START Input for this task
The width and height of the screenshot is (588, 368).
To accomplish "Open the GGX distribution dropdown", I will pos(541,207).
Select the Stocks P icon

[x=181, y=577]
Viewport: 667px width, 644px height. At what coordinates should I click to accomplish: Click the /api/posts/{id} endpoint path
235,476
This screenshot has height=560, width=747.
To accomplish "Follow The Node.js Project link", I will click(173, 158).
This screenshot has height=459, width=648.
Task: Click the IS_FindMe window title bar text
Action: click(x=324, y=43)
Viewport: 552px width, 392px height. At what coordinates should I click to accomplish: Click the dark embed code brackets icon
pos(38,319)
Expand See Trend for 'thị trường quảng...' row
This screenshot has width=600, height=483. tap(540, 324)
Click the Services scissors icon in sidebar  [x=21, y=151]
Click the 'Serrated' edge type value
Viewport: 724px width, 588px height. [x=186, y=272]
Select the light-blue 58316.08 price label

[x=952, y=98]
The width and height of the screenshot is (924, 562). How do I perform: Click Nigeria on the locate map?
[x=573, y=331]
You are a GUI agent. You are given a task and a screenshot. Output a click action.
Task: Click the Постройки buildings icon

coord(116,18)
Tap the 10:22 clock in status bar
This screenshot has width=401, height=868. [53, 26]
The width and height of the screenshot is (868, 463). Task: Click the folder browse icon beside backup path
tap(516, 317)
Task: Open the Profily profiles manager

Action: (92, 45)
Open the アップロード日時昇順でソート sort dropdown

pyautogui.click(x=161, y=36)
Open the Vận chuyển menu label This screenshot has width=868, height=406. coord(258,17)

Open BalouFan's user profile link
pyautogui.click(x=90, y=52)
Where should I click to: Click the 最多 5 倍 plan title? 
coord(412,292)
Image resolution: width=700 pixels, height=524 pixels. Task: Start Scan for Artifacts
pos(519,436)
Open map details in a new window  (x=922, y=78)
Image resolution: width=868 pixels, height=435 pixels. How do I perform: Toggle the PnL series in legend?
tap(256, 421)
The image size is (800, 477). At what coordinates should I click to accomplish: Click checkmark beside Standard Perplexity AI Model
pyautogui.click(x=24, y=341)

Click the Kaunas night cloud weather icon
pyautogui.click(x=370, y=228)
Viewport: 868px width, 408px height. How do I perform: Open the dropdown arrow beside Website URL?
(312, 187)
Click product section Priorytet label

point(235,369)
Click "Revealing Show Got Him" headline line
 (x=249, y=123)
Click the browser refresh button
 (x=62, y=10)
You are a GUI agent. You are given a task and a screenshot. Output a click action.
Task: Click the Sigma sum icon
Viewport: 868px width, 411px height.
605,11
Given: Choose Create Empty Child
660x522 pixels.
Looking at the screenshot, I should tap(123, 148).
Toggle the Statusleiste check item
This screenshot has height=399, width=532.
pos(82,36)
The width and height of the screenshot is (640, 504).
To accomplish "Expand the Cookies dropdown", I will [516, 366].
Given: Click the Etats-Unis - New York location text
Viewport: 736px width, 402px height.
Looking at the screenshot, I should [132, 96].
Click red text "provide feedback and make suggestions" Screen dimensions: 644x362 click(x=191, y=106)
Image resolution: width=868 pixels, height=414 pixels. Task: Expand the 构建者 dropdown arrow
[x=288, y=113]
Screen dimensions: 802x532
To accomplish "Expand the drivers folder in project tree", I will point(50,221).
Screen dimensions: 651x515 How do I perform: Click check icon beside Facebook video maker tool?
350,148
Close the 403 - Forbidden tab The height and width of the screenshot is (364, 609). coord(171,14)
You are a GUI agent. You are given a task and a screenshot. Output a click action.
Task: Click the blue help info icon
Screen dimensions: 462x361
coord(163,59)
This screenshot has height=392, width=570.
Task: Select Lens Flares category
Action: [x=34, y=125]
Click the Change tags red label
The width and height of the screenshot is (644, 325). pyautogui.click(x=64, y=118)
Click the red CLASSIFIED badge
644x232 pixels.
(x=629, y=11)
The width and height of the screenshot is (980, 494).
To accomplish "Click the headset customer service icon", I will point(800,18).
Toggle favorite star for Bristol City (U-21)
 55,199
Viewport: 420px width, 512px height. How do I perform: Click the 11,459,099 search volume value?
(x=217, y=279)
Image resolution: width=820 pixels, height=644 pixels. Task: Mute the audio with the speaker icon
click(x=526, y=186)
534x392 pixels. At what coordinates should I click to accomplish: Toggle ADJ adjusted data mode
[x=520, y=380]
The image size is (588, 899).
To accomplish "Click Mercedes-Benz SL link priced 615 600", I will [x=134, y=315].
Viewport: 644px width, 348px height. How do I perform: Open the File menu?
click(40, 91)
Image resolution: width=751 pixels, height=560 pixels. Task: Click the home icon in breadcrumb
END Input for this task
*Problem to work on*:
The full set of entries above needs to be restated word for word.

*Solution below*:
The width and height of the screenshot is (588, 368).
To accomplish "Open the GGX distribution dropdown", I will pos(541,207).
Select the Stocks P icon

[x=181, y=577]
Viewport: 667px width, 644px height. At what coordinates should I click to accomplish: Click the /api/posts/{id} endpoint path
235,476
This screenshot has height=560, width=747.
To accomplish "Follow The Node.js Project link", I will click(173, 158).
This screenshot has height=459, width=648.
Task: Click the IS_FindMe window title bar text
Action: click(x=324, y=43)
Viewport: 552px width, 392px height. At what coordinates should I click to accomplish: Click the dark embed code brackets icon
pos(38,319)
Expand See Trend for 'thị trường quảng...' row
This screenshot has width=600, height=483. tap(540, 324)
Click the Services scissors icon in sidebar  [x=21, y=151]
Click the 'Serrated' edge type value
Viewport: 724px width, 588px height. [x=186, y=272]
Select the light-blue 58316.08 price label

[x=952, y=98]
The width and height of the screenshot is (924, 562). How do I perform: Click Nigeria on the locate map?
[x=573, y=331]
You are a GUI agent. You are given a task and a screenshot. Output a click action.
Task: Click the Постройки buildings icon

coord(116,18)
Tap the 10:22 clock in status bar
This screenshot has width=401, height=868. [53, 26]
The width and height of the screenshot is (868, 463). Task: Click the folder browse icon beside backup path
tap(516, 317)
Task: Open the Profily profiles manager

Action: (92, 45)
Open the アップロード日時昇順でソート sort dropdown

pyautogui.click(x=161, y=36)
Open the Vận chuyển menu label This screenshot has width=868, height=406. coord(258,17)

Open BalouFan's user profile link
pyautogui.click(x=90, y=52)
Where should I click to: Click the 最多 5 倍 plan title? 
coord(412,292)
Image resolution: width=700 pixels, height=524 pixels. Task: Start Scan for Artifacts
pos(519,436)
Open map details in a new window  (x=922, y=78)
Image resolution: width=868 pixels, height=435 pixels. How do I perform: Toggle the PnL series in legend?
tap(256, 421)
The image size is (800, 477). At what coordinates should I click to accomplish: Click checkmark beside Standard Perplexity AI Model
pyautogui.click(x=24, y=341)

Click the Kaunas night cloud weather icon
pyautogui.click(x=370, y=228)
Viewport: 868px width, 408px height. How do I perform: Open the dropdown arrow beside Website URL?
(312, 187)
Click product section Priorytet label

point(235,369)
Click "Revealing Show Got Him" headline line
 (x=249, y=123)
Click the browser refresh button
 (x=62, y=10)
You are a GUI agent. You are given a task and a screenshot. Output a click action.
Task: Click the Sigma sum icon
Viewport: 868px width, 411px height.
605,11
Given: Choose Create Empty Child
660x522 pixels.
Looking at the screenshot, I should tap(123, 148).
Toggle the Statusleiste check item
This screenshot has height=399, width=532.
pos(82,36)
The width and height of the screenshot is (640, 504).
To accomplish "Expand the Cookies dropdown", I will [516, 366].
Given: Click the Etats-Unis - New York location text
Viewport: 736px width, 402px height.
Looking at the screenshot, I should [132, 96].
Click red text "provide feedback and make suggestions" Screen dimensions: 644x362 click(x=191, y=106)
Image resolution: width=868 pixels, height=414 pixels. Task: Expand the 构建者 dropdown arrow
[x=288, y=113]
Screen dimensions: 802x532
To accomplish "Expand the drivers folder in project tree", I will point(50,221).
Screen dimensions: 651x515 How do I perform: Click check icon beside Facebook video maker tool?
350,148
Close the 403 - Forbidden tab The height and width of the screenshot is (364, 609). coord(171,14)
You are a GUI agent. You are given a task and a screenshot. Output a click action.
Task: Click the blue help info icon
Screen dimensions: 462x361
coord(163,59)
This screenshot has height=392, width=570.
Task: Select Lens Flares category
Action: [x=34, y=125]
Click the Change tags red label
The width and height of the screenshot is (644, 325). pyautogui.click(x=64, y=118)
Click the red CLASSIFIED badge
644x232 pixels.
(x=629, y=11)
The width and height of the screenshot is (980, 494).
To accomplish "Click the headset customer service icon", I will point(800,18).
Toggle favorite star for Bristol City (U-21)
 55,199
Viewport: 420px width, 512px height. How do I perform: Click the 11,459,099 search volume value?
(x=217, y=279)
Image resolution: width=820 pixels, height=644 pixels. Task: Mute the audio with the speaker icon
click(x=526, y=186)
534x392 pixels. At what coordinates should I click to accomplish: Toggle ADJ adjusted data mode
[x=520, y=380]
The image size is (588, 899).
To accomplish "Click Mercedes-Benz SL link priced 615 600", I will [x=134, y=315].
Viewport: 644px width, 348px height. How do I perform: Open the File menu?
click(40, 91)
Image resolution: width=751 pixels, height=560 pixels. Task: Click the home icon in breadcrumb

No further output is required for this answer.